The World Order of Bahá’u’lláh
America and the Most Great Peace
To the beloved of the Lord and the handmaids of the Merciful throughout the United States and Canada.
Friends and fellow-promoters of the Faith of God:
Forty years will have elapsed ere the close of this coming summer since the name of Bahá’u’lláh was first mentioned on the American continent. Strange indeed must appear to every observer, pondering in his heart the significance of so great a landmark in the spiritual history of the great American Republic, the circumstances which have attended this first public reference to the Author of our beloved Faith. Stranger still must seem the associations which the brief words uttered on that historic occasion must have evoked in the minds of those who heard them.
Of pomp and circumstance, of any manifestations of public rejoicing or of popular applause, there were none to greet this first intimation2 to America’s citizens of the existence and purpose of the Revelation proclaimed by Bahá’u’lláh. Nor did he who was its chosen instrument profess himself a believer in the indwelling potency of the tidings he conveyed, or suspect the magnitude of the forces which so cursory a mention was destined to release.

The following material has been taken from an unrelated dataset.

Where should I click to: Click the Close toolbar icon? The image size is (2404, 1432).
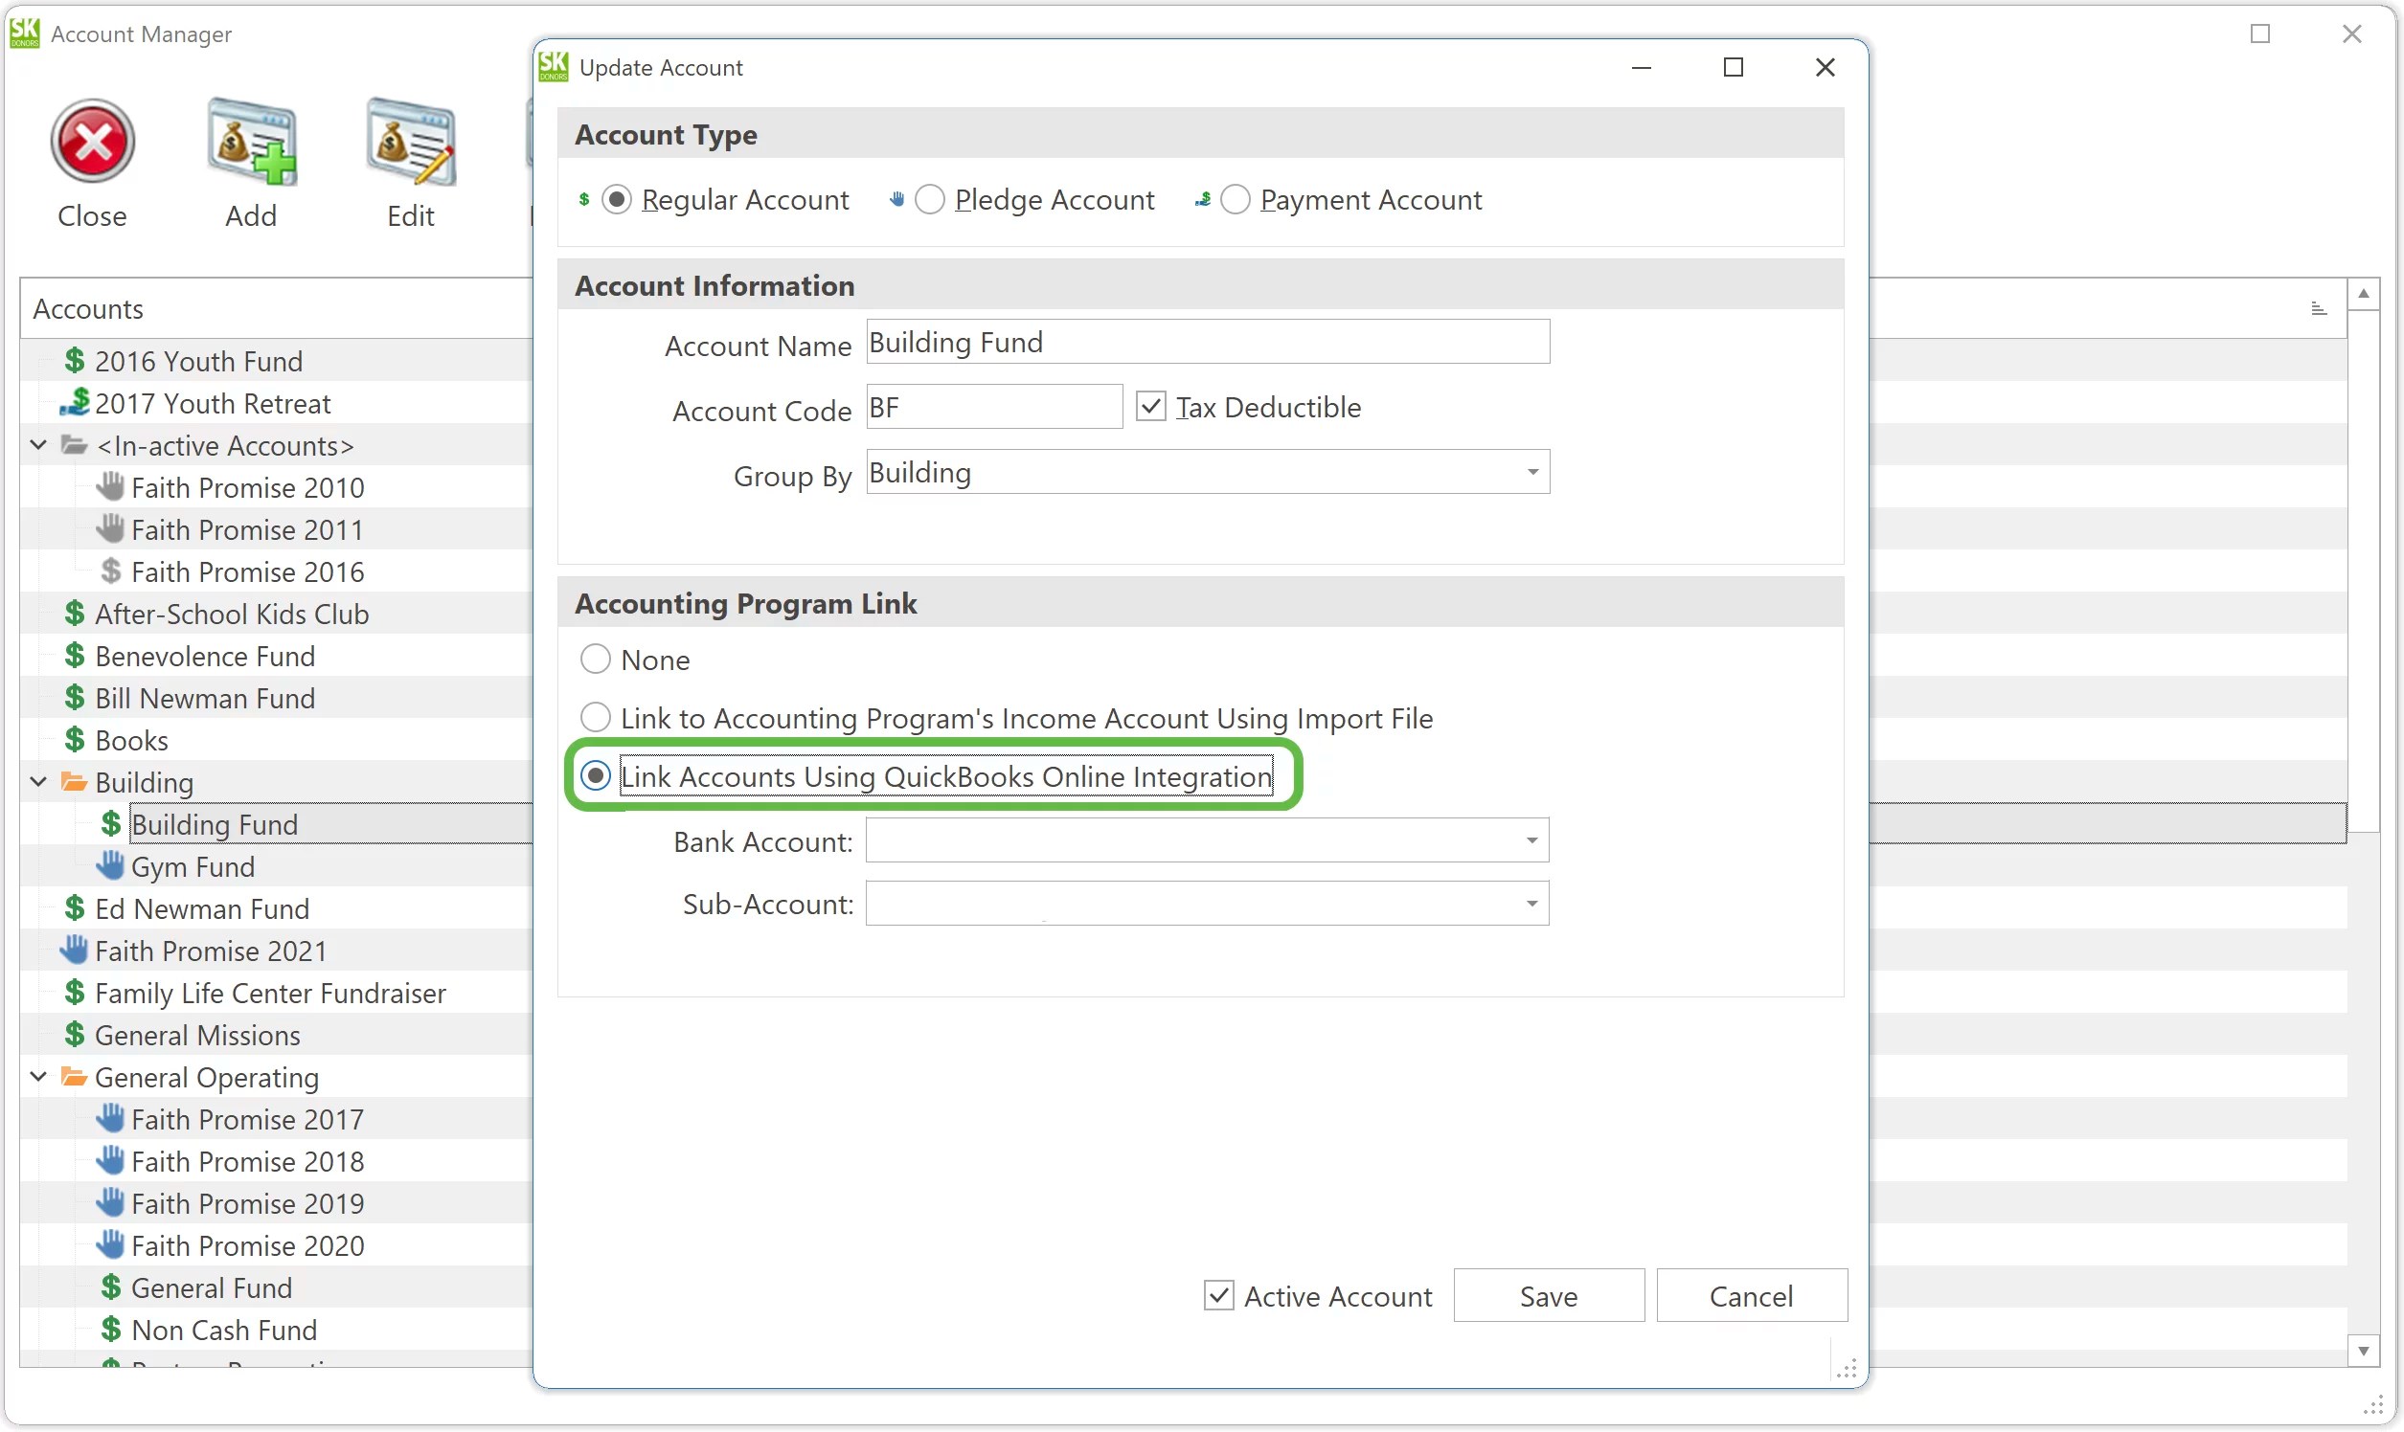pos(92,143)
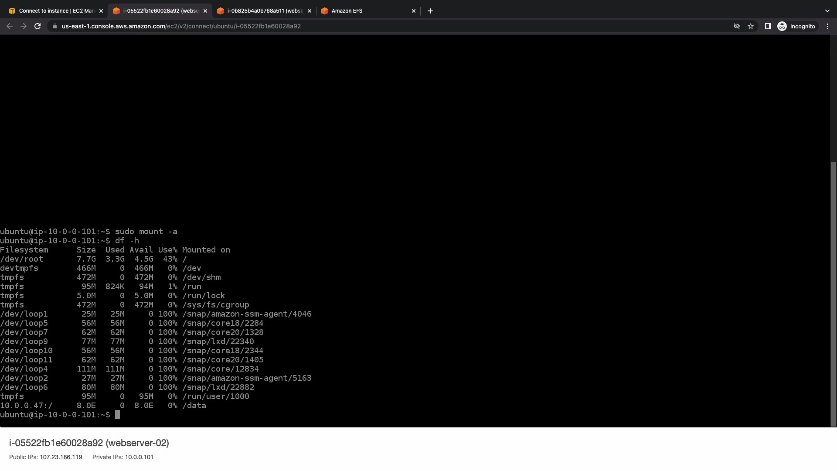
Task: Expand the tab search dropdown arrow
Action: pyautogui.click(x=827, y=11)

Announced through the mouth of an avowed supporter of that narrow ecclesiasticism which the Faith itself has challenged and seeks to extirpate, characterized at the moment of its birth as an obscure offshoot of a contemptible creed, the Message of the Most Great Name, fed by streams of unceasing trial and warmed by the sunshine of ‘Abdu’l-Bahá’s tender care, has succeeded in driving its roots deep into America’s genial soil, has in less than
2 In an address by Dr. Henry H. Jessup at the Parliament of Religions, Columbian Exposition, Chicago, 1893—Editor.